NASA has outlined its own interests in lunar mining. Its Solar System Exploration Research Virtual Institute argued in a report that mining rare minerals on the moon may be vital to national security.

The moon is rich with rare earth minerals, but NASA points out in its report, “Few see the moon as an alluring mining site, ripe for the picking of rare elements of strategic and national security importance.”

It adds that on Earth, where China controls about 95 percent of the global supply of rare earth minerals, Chinese authorities often limit exports. 

“China is increasingly putting the pinch on quotas of such elements out of their country,” NASA states. “And as the scarcity of these valuable minerals grows, so too does the concern in other nations regarding the availability of this limited resource.”

The Next Wild West

The moon is well underway to becoming the next frontier, complete with space tycoons already surveying the business landscape, and under the current law it could be a very lawless frontier indeed.
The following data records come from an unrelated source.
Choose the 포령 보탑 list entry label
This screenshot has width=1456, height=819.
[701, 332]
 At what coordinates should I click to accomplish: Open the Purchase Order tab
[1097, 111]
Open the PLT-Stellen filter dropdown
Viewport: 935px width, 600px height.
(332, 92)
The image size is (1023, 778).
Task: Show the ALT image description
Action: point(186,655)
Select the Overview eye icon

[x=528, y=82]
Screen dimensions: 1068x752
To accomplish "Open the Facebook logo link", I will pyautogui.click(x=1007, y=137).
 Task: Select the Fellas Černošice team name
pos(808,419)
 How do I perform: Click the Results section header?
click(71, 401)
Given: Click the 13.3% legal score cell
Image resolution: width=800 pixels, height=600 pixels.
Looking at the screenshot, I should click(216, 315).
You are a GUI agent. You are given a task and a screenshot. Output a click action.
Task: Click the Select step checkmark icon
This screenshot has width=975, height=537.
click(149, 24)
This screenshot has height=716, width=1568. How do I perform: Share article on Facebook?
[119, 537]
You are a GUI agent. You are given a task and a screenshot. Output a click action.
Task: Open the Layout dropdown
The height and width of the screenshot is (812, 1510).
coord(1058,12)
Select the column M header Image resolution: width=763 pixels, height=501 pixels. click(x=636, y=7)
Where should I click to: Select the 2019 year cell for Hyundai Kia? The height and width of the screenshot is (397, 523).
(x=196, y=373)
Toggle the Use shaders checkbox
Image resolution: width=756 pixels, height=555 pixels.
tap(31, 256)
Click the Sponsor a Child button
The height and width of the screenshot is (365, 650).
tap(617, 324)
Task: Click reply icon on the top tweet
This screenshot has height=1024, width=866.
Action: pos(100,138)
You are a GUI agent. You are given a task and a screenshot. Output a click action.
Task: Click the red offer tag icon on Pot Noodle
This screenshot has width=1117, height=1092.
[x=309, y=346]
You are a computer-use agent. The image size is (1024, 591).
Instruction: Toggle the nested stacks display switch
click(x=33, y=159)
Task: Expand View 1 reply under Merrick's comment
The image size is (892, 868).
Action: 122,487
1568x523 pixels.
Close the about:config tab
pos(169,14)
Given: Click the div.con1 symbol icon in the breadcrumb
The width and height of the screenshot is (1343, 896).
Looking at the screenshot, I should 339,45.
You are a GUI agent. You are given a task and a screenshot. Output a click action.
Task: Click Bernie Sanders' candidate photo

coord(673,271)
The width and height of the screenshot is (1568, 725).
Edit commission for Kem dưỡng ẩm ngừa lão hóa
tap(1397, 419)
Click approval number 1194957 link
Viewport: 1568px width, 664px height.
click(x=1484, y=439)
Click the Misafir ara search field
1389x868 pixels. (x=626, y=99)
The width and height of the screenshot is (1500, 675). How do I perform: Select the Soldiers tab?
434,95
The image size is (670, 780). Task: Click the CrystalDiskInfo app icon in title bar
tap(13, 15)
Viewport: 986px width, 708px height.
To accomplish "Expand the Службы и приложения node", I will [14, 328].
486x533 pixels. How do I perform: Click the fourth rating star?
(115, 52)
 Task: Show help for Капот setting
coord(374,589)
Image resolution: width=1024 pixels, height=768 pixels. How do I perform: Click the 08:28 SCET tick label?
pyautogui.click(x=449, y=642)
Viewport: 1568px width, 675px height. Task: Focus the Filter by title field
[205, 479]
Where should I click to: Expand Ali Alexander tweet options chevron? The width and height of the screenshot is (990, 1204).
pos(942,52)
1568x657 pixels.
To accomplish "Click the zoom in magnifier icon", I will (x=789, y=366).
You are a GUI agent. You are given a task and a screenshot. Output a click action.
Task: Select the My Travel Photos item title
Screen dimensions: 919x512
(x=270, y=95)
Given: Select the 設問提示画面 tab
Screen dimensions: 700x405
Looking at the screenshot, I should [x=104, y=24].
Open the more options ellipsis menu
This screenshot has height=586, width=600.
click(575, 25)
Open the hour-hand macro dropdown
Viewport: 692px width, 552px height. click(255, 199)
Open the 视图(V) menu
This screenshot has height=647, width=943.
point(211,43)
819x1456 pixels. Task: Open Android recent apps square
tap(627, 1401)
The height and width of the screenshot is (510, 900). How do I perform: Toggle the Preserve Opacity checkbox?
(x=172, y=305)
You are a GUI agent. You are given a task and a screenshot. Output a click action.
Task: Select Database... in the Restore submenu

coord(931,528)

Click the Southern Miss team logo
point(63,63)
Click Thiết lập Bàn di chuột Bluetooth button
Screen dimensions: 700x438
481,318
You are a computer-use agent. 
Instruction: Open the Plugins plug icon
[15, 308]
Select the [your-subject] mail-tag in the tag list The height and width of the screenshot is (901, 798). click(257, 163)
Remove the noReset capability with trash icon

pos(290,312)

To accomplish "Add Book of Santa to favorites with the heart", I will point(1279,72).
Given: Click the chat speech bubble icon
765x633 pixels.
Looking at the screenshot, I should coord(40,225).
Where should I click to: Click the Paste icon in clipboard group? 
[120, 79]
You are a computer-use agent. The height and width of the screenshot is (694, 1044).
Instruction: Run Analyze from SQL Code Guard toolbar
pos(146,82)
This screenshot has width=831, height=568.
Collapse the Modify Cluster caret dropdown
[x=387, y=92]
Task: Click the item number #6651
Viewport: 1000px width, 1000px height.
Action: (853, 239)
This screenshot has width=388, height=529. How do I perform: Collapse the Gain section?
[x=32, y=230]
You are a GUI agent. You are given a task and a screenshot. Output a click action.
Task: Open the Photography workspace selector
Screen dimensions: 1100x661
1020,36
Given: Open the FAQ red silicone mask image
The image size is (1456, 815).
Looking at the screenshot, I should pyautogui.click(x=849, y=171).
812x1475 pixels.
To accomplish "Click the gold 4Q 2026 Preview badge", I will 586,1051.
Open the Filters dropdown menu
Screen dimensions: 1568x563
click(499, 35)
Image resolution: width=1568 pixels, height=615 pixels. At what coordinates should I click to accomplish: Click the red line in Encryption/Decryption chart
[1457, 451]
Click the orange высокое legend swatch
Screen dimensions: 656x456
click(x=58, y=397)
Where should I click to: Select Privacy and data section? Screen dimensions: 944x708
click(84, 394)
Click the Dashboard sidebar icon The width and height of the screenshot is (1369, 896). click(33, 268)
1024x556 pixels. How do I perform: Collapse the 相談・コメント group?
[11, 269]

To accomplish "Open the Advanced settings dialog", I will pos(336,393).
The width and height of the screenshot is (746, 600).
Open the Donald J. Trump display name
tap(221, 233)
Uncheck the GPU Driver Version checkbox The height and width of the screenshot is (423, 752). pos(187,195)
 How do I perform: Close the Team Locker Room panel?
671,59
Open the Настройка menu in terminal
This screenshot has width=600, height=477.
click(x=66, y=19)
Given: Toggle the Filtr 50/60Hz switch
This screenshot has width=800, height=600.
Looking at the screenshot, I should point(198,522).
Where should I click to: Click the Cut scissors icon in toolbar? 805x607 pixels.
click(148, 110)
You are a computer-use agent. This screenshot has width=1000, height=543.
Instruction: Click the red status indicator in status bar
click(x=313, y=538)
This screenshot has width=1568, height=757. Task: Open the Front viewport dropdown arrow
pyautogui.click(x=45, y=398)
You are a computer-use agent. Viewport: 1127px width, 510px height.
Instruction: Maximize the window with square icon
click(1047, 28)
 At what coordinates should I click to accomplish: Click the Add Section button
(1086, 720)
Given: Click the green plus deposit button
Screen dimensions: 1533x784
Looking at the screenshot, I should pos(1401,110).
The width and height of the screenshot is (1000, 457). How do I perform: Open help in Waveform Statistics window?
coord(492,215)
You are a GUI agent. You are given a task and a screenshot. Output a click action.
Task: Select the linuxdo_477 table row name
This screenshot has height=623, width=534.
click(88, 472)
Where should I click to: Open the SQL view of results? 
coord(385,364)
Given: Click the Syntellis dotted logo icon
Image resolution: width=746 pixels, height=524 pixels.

The law has many holes. If companies like Bigelow Aerospace succeed in building lunar bases, there is currently no law saying they’ll own the ground it’s on. If companies like Shackleton Energy Company succeed in wrangling an asteroid to mine its resources, there is no law saying someone else can’t start mining the same asteroid as well. And there are also no laws to limit damage or destruction, or to preserve historical or visible elements of the moon.

The only limiting factor is that private companies need the blessings and supervision of their host nation for any operations, and the host nation will be responsible if anything goes wrong.

The current system is based heavily on good faith, and whether each space-faring country will play nicely is yet to be seen. A system lacking a clear legal framework has thus far worked for scientific ventures, such as the International Space Station. But history tells a different story when big businesses and competing nations turn their sights on a new frontier.

Ian Crawford, a professor in the Department of Earth and Planetary Sciences at Birkbeck College, University of London, believes that for lunar mining to go smoothly private companies will need a legal framework for their operations.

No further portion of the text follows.